◆ **Records for this exercise**:

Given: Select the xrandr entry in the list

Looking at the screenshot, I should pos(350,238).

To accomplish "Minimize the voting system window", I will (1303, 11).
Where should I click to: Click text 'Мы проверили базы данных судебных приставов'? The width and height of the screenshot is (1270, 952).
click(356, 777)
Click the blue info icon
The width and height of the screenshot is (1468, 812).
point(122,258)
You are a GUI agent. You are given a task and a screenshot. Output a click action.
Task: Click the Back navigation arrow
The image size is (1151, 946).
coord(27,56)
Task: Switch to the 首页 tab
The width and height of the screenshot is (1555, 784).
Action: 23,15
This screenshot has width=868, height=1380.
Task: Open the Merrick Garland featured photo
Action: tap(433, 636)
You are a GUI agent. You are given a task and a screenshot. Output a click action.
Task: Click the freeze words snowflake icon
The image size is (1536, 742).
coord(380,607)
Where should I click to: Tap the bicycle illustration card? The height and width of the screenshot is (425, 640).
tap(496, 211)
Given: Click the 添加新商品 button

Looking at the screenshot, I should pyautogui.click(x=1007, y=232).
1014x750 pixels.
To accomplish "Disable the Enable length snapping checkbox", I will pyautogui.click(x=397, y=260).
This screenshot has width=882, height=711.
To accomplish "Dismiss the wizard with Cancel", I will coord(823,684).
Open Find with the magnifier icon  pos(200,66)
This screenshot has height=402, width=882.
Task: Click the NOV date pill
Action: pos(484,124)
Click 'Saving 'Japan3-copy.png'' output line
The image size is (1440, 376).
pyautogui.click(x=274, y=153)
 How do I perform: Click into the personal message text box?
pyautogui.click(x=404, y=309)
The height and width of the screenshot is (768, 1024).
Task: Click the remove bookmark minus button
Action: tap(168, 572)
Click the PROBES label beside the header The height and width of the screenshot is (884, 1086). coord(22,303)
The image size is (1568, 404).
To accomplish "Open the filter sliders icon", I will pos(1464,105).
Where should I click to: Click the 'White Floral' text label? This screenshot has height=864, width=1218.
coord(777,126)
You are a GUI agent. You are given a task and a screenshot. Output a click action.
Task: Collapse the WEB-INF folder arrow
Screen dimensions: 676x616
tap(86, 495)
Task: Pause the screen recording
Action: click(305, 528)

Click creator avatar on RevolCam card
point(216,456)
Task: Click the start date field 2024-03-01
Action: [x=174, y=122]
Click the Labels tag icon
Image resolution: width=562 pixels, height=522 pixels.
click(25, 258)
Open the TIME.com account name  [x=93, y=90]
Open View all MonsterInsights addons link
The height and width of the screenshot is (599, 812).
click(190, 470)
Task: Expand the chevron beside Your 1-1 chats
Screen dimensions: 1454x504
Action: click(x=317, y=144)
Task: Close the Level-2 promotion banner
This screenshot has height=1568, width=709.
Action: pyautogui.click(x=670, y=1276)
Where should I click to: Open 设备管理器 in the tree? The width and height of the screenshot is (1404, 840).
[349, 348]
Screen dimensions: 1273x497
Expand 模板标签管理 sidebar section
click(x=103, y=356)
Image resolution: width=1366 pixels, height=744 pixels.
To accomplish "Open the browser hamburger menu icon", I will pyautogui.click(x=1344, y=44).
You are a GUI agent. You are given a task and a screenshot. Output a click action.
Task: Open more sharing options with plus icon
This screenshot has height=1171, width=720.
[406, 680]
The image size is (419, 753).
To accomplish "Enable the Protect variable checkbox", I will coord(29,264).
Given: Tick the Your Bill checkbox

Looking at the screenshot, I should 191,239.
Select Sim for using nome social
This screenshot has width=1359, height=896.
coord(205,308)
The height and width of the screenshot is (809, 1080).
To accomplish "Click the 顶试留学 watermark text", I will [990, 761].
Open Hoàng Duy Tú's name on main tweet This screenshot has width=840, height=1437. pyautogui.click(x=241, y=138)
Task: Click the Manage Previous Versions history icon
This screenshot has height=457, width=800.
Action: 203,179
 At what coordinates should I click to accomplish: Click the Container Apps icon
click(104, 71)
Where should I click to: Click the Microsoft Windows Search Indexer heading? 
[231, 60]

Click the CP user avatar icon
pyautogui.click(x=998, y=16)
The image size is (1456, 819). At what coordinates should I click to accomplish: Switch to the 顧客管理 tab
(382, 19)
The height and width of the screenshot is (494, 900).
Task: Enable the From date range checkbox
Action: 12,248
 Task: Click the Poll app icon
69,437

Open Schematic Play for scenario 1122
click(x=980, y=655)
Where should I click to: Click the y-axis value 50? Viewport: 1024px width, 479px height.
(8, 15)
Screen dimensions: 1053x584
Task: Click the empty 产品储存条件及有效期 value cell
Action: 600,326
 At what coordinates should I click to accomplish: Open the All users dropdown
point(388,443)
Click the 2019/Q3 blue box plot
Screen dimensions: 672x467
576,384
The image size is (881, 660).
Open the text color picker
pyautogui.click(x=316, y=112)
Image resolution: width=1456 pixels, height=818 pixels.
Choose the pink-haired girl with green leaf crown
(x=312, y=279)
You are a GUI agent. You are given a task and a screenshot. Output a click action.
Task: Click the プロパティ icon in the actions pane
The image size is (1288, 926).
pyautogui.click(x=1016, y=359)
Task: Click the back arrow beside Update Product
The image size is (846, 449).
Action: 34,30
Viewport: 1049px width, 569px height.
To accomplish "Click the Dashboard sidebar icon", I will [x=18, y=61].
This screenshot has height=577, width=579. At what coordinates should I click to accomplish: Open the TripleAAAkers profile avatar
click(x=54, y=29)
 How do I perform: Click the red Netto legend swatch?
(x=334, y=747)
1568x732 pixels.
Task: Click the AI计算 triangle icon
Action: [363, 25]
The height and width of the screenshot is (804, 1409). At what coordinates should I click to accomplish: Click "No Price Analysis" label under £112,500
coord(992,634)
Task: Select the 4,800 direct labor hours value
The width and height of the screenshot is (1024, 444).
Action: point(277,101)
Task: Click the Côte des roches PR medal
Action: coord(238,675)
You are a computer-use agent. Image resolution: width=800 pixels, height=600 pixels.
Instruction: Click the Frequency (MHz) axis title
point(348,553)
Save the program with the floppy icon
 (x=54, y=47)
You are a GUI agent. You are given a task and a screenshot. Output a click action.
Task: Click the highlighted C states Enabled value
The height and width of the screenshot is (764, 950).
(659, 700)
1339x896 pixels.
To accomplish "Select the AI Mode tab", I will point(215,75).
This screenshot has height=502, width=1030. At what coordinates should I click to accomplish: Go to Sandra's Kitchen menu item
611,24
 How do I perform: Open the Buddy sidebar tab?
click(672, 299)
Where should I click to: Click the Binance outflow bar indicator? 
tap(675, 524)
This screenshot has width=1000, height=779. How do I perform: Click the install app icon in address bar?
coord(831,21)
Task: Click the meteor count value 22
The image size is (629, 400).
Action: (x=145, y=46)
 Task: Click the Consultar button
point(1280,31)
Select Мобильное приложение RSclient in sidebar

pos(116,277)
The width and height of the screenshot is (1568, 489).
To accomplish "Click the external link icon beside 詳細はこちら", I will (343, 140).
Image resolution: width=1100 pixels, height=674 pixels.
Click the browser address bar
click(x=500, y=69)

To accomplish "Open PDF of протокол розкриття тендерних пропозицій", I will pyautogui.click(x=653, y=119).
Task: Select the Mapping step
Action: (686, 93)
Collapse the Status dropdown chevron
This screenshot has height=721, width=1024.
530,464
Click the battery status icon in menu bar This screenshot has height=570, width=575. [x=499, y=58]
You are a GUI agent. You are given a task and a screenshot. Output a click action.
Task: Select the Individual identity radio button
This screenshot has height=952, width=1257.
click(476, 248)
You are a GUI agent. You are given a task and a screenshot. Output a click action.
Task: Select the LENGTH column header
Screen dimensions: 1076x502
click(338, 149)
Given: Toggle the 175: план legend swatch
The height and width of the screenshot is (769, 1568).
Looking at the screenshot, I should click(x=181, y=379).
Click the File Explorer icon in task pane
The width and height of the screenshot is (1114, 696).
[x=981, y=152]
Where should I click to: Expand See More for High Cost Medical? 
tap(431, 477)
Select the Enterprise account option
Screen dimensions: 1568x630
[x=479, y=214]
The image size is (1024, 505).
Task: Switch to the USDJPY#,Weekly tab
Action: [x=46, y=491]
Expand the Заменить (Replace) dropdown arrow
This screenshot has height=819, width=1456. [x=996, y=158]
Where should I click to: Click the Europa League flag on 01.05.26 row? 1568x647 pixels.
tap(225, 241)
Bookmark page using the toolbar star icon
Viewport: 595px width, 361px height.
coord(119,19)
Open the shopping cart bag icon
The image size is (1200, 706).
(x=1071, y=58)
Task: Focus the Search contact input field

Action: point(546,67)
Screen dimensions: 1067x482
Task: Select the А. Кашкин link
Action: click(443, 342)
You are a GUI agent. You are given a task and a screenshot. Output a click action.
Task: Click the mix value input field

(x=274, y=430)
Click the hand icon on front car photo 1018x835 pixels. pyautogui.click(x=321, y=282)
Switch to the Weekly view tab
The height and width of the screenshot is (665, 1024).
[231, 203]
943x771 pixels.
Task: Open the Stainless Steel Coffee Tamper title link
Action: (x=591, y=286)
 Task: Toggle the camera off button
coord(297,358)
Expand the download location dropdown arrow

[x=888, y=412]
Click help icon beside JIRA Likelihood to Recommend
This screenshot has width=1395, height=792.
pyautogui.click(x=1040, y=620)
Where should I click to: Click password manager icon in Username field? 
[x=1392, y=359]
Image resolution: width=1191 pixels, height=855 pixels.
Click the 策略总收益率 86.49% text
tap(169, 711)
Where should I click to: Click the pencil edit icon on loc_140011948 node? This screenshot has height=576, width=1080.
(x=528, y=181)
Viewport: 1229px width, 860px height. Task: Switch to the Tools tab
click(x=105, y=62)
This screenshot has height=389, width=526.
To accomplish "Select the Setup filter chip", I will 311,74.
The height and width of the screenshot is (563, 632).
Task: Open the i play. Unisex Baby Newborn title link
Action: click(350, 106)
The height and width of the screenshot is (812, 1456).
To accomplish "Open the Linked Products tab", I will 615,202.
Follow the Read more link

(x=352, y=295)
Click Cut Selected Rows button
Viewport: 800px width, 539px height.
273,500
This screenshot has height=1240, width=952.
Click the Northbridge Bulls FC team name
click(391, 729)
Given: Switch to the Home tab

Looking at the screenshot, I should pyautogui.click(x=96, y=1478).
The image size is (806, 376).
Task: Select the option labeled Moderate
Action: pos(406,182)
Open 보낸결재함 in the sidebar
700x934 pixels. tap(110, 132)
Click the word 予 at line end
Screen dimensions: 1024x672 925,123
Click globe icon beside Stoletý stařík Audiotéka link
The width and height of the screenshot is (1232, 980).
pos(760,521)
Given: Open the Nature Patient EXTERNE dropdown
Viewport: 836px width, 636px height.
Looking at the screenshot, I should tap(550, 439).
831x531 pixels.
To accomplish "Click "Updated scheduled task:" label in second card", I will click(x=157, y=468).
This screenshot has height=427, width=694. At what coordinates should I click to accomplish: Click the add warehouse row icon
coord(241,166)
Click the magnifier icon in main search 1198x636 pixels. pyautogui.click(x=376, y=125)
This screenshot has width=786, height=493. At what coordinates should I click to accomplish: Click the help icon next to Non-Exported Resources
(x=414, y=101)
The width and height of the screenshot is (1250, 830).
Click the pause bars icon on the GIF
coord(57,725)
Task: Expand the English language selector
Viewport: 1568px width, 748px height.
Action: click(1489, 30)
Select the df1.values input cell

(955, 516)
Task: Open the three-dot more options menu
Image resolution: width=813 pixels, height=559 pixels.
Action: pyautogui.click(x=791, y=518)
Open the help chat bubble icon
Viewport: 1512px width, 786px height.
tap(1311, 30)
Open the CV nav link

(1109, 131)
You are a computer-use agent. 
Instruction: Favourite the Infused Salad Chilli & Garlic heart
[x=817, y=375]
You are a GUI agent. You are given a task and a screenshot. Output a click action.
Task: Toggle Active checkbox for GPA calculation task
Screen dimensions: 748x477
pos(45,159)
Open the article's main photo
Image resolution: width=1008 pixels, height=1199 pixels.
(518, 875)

◆ **Assignment**: Exactly as written, please transcribe the lines from the start of the records above to the line that holds "1014x750 pixels.", both ends included.

◆ **Reply to the task**:
Given: Select the xrandr entry in the list

Looking at the screenshot, I should pos(350,238).

To accomplish "Minimize the voting system window", I will (1303, 11).
Where should I click to: Click text 'Мы проверили базы данных судебных приставов'? The width and height of the screenshot is (1270, 952).
click(356, 777)
Click the blue info icon
The width and height of the screenshot is (1468, 812).
point(122,258)
You are a GUI agent. You are given a task and a screenshot. Output a click action.
Task: Click the Back navigation arrow
The image size is (1151, 946).
coord(27,56)
Task: Switch to the 首页 tab
The width and height of the screenshot is (1555, 784).
Action: 23,15
This screenshot has width=868, height=1380.
Task: Open the Merrick Garland featured photo
Action: tap(433, 636)
You are a GUI agent. You are given a task and a screenshot. Output a click action.
Task: Click the freeze words snowflake icon
The image size is (1536, 742).
coord(380,607)
Where should I click to: Tap the bicycle illustration card? The height and width of the screenshot is (425, 640).
tap(496, 211)
Given: Click the 添加新商品 button

Looking at the screenshot, I should pyautogui.click(x=1007, y=232).
1014x750 pixels.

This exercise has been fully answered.